As a fundamental cryptographic primitive, oblivious transfer (OT) is developed for the sake of efficient usability and combinational feasibility. However, most OT protocols are built upon some quantum non-immune cryptosystems by assuming the hardness of discrete logarithm or factoring problem, whose security will break down directly in the quantum setting. Therefore, as a subarea of post-quantum cryptography, lattice-based cryptography is viewed as a promising alternative and cornerstone to support for building post-quantum protocols since it enjoys some attractive properties, such as provable security against quantum adversaries and lower asymptotic complexity. In this paper, we first build an efficient 1-out-of-2 OT protocol upon the hardness of ring learning with errors (RLWE) problem, which is at least as hard as some worst-case ideal lattice problems. We show that this 1-out-of-2 OT protocol can be universally composable and secure against static corruptions in the random oracle model.

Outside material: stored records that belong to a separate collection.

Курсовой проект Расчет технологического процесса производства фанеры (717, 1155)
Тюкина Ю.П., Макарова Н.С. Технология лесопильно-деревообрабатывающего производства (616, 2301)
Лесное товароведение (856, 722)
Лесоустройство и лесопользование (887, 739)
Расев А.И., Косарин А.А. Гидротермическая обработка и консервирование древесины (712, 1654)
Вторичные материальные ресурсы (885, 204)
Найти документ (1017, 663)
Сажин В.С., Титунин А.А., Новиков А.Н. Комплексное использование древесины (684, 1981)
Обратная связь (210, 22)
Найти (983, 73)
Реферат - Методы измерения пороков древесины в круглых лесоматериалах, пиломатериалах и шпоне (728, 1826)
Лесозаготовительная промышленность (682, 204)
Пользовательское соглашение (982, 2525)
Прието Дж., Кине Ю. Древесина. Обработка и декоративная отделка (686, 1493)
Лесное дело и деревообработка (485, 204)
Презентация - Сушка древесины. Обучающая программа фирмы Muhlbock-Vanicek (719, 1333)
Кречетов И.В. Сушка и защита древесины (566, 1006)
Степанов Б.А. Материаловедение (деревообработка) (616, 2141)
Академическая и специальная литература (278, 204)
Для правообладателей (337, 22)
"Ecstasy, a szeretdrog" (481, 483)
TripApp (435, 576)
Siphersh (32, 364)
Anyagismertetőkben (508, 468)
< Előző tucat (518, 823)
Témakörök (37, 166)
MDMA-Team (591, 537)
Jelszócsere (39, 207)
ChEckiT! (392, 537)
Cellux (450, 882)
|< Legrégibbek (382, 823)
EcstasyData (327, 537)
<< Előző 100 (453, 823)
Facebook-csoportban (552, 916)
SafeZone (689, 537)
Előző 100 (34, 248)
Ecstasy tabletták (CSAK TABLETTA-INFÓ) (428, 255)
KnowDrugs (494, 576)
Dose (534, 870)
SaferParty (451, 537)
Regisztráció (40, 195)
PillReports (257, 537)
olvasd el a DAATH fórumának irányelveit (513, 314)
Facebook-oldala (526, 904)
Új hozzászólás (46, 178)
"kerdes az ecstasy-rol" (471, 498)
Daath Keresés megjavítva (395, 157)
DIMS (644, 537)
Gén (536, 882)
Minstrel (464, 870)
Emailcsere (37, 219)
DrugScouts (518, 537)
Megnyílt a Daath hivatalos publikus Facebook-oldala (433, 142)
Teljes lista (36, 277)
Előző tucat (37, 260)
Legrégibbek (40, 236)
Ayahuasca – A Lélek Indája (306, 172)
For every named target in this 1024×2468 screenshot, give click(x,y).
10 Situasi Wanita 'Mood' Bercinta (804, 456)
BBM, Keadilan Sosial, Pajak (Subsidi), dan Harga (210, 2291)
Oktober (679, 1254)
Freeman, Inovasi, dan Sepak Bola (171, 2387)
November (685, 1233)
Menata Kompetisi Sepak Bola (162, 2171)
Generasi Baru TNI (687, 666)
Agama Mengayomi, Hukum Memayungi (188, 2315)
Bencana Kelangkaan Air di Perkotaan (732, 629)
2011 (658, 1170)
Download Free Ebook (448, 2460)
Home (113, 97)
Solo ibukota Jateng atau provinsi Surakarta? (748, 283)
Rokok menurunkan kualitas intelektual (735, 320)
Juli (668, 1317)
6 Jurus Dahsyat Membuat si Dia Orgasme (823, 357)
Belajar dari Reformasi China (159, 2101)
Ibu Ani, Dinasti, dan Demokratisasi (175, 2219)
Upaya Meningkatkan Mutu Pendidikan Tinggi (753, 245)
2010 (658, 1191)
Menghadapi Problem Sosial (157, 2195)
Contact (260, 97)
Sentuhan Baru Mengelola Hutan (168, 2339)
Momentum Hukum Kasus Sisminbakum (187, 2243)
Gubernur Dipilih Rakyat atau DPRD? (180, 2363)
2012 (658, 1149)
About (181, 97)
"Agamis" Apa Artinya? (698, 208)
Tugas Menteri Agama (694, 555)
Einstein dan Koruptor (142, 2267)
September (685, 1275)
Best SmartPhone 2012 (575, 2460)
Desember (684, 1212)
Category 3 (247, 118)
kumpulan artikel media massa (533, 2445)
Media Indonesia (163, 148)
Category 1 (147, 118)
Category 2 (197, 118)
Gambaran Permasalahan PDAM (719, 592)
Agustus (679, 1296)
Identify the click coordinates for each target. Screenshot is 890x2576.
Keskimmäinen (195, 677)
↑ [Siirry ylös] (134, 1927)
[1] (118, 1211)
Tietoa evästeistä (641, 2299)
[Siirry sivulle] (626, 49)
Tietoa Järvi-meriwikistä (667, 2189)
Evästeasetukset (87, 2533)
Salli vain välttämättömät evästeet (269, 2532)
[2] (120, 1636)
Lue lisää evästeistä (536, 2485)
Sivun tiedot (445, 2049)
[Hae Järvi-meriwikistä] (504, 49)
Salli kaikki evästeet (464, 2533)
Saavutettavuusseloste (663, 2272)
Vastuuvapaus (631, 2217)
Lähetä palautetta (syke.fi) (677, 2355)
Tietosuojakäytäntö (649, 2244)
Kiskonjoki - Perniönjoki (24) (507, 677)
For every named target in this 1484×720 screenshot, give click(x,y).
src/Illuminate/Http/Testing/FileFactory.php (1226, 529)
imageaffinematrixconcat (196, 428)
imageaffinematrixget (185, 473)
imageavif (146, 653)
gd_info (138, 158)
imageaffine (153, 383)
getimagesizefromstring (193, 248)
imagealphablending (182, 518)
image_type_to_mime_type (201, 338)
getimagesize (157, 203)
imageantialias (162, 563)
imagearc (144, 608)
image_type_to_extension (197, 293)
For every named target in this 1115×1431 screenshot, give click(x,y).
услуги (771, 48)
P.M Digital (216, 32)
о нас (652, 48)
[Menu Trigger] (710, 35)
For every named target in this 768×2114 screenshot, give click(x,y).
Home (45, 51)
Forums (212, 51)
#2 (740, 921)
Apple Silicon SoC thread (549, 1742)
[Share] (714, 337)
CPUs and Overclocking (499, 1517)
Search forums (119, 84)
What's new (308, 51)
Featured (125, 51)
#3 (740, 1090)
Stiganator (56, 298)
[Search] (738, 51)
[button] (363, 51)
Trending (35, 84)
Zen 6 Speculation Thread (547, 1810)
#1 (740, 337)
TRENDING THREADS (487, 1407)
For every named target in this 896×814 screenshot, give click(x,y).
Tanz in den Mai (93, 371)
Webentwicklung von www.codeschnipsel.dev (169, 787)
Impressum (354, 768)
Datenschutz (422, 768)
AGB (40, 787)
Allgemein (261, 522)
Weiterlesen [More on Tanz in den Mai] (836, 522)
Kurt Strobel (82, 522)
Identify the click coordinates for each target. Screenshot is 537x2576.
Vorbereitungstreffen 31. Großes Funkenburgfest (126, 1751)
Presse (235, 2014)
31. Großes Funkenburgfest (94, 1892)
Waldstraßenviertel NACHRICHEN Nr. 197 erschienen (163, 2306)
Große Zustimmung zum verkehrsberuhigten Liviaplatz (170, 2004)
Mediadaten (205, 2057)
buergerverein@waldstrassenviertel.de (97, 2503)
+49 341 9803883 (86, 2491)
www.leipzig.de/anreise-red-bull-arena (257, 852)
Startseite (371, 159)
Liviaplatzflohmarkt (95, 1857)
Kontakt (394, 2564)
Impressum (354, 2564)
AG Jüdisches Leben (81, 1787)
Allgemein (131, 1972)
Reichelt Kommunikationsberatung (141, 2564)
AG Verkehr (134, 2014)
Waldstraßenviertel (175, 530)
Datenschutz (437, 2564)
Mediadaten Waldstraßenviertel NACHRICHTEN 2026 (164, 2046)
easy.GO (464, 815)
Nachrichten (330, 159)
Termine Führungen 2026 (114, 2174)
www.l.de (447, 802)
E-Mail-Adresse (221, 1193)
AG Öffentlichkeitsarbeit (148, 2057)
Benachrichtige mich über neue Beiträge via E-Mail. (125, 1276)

Then we extend it to a general case, i.e., 1-out-of-N OT with achieving the same level of security. Furthermore, on the basis of the above OT structure, we obtain two improved OT protocols using two improved lattice-based key exchange protocols (respectively relying on the RLWE problem and learning with errors (LWE) problem, and both achieving better efficiency by removing the Gaussian sampling for saving cost) as building blocks. To show that our proposed OT protocol indeed achieves comparable security and efficiency, we make a comparison with another two lattice-based OT protocols in the end of the paper. With concerning on the potential threat from quantum computing and expecting on the practical use of OT with high efficiency, an efficient post-quantum OT protocol is pressing needed. As shown in this paper, our proposed OT protocols may be considered as post-quantum OT candidates since they can both preserve provable security relying on lattice problems and enjoy practical efficiency.